O discurso da MobiBrasil é semelhante. A empresa diz que a escolha reflete compromissos de sustentabilidade e preservação ambiental.
A eletrificação do transporte público na cidade, entretanto, precisa mais do que projetos verdes. José Roberto Moreira, professor sênior do Instituto de Energia e Ambiente da USP (Universidade de São Paulo), alerta que a cidade vai ter de investir em seu sistema de distribuição.
“A rede precisará ser aumentada”, afirma. “Vai ser preciso investimentos em subestações e nas garagens, nem tanto na rede elétrica”, completa.
A gestão Ricardo Nunes (MDB) colocou como meta substituir 20% da frota de 11.950 ônibus da cidade (ou seja, 2.400 veículos) por modelos movidos a energia limpa até o fim de 2024, mas ela está longe de ser alcançada.
Atualmente, 309 veículos elétricos circulam na cidade, dos quais 108 são a bateria e 201 trólebus — movidos por tração elétrica, conectados na rede aérea alimentada pela concessionária Enel.
A lenta velocidade da eletrificação dos coletivos está no meio de uma disputa entre a prefeitura, as empresas de transporte e a Enel, o que tem dificultado a implementação.

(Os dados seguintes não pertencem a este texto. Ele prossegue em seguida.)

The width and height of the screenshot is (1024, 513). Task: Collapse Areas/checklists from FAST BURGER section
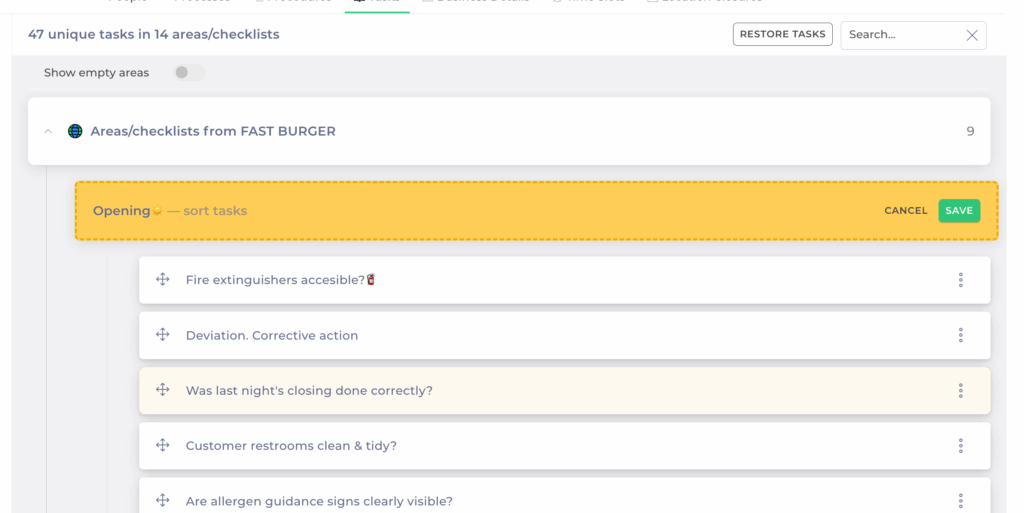48,131
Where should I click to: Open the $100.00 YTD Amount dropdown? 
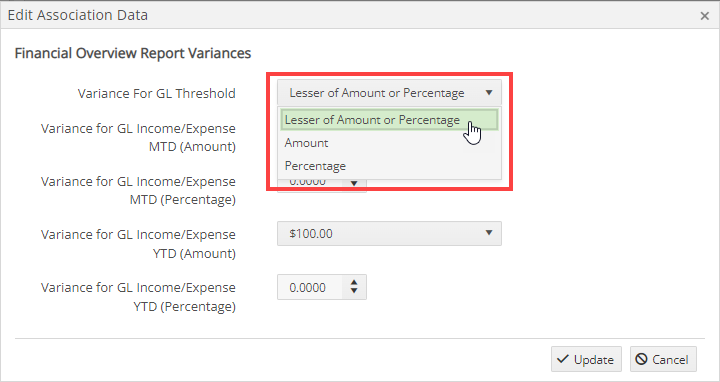click(389, 233)
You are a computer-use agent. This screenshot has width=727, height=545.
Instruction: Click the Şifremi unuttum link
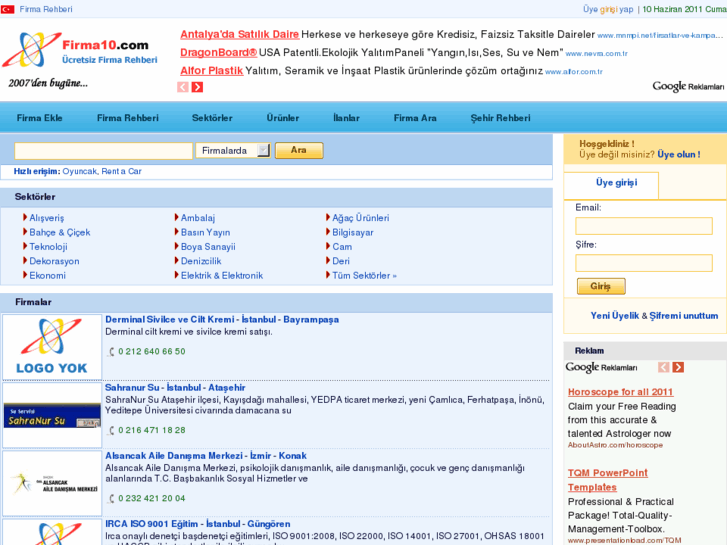(685, 315)
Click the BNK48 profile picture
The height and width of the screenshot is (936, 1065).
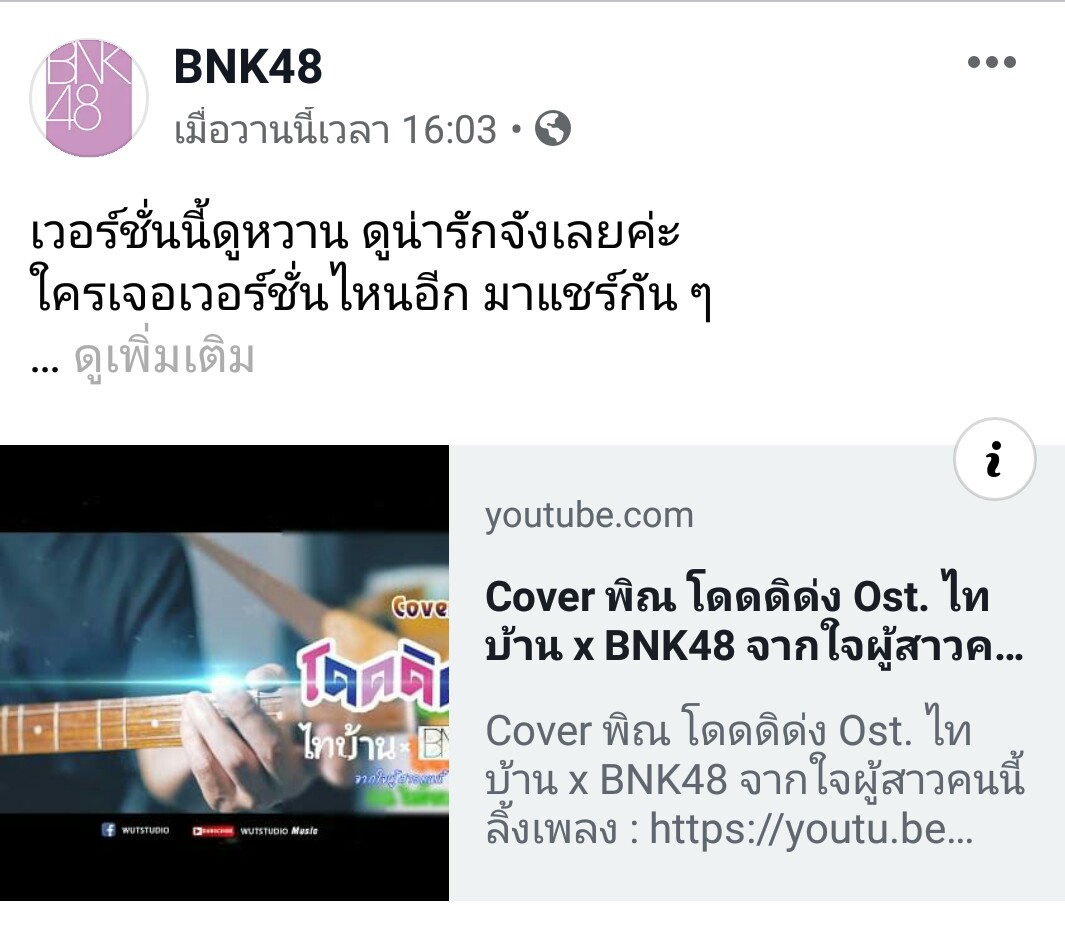pyautogui.click(x=89, y=98)
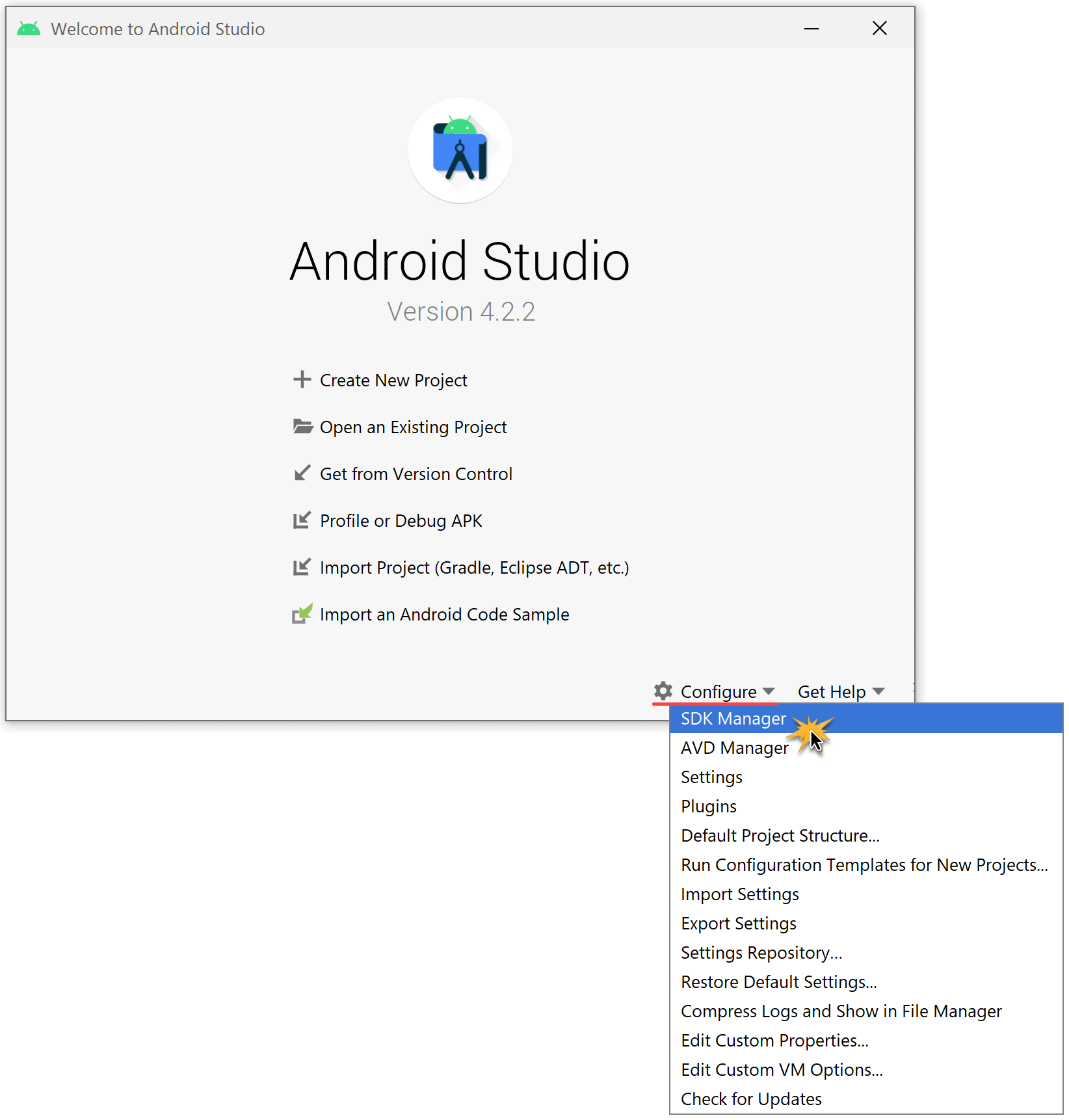Click the green Android icon in the title bar

[x=29, y=29]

A briga tem como foco a construção da infraestrutura necessária para que os veículos possam ser carregados e consigam rodar na cidade.

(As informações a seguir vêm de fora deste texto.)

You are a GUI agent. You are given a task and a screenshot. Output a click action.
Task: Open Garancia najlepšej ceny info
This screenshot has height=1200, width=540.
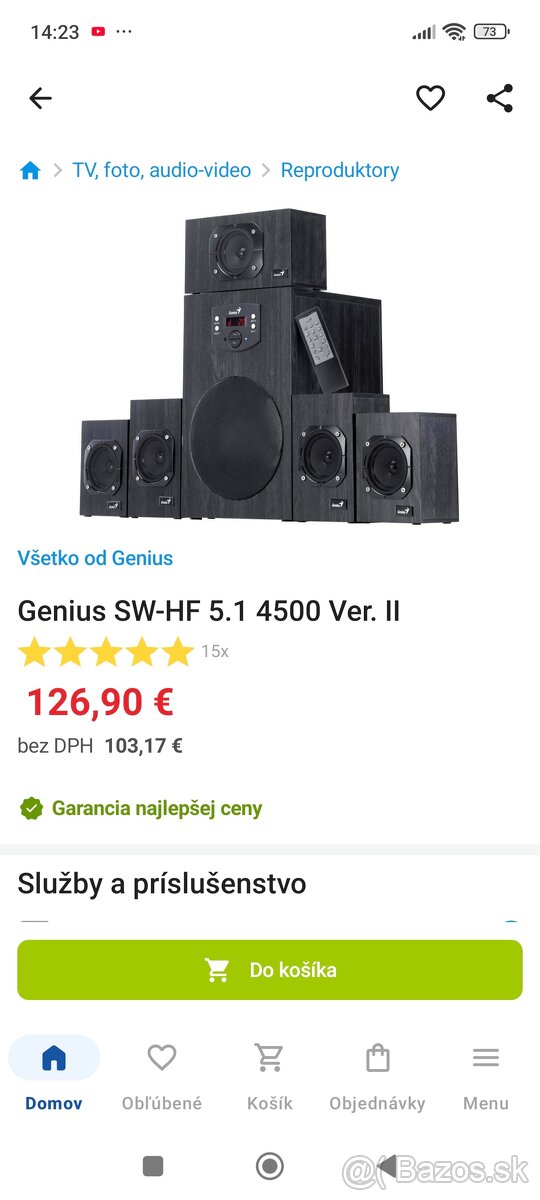[157, 808]
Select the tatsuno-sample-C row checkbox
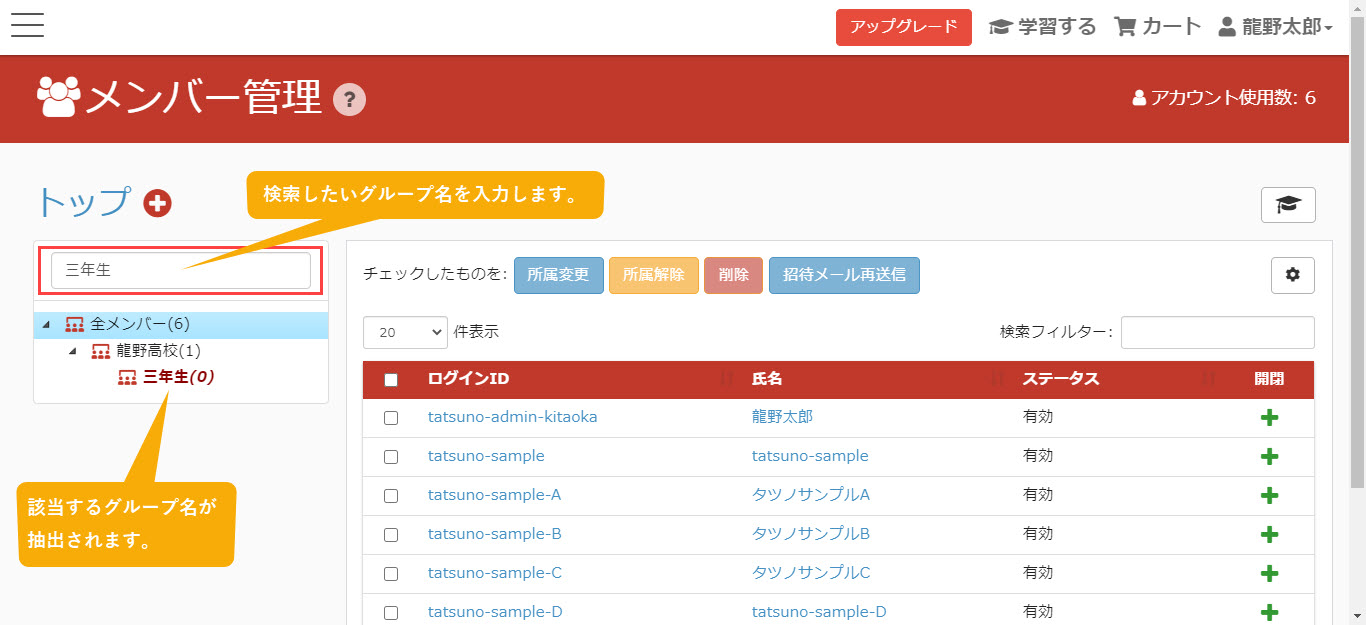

Em nota, a Enel afirma que os investimentos na instalação de infraestrutura essencial para o aumento das frotas elétricas nas cidades, especialmente de ônibus, dependerá da solução adotada pelos operadores e da subsequente assinatura de contratos bilaterais, seja com a subsidiária Enel X ou outras empresas atuantes no mercado de mobilidade elétrica.
“Cada tipo de solução implica prazos e investimentos diferentes, alguns imediatos e outros de média duração”, afirma a concessionária, que diz investir permanentemente na ampliação e na modernização do sistema.
PROJETOS PARA TRENS
O grupo CCR, responsável pela ViaMobilidade e pela ViaQuatro, diz que 95% da energia usada para alimentação dos trens e estações vem de fontes renováveis.
As empresas contam com contratos de energia eólica e hidrelétrica no mercado livre para mobilidade urbana, com certificados para atestar a origem da fonte. Os 5% remanescentes serão compensados até o final do ano por meio da compra de I-Recs (certificação de energia renovável).
Empresas do governo estadual, Metrô e CPTM (Companhia Paulista de Trens Metropolitanos) também recorrem ao mercado livre de energia, seguindo regulações da CCEE (Câmara de Comercialização de Energia Elétrica) para garantir preços melhores.
O Metrô afirma ter projetos de curto prazo envolvendo fontes energéticas incentivadas e renováveis e diz que criou um grupo para acompanhamento e proposição de ações que colaborem com a redução do consumo de energia elétrica empregada na operação dos trens e estações.
A CPTM diz que até o fim de 2024 terá 100% de suas subestações de tração contratadas no mercado livre. A companhia, porém, afirma que suas estações usam o tradicional ambiente de compra de energia, utilizando as concessionárias dos respectivos municípios de atuação.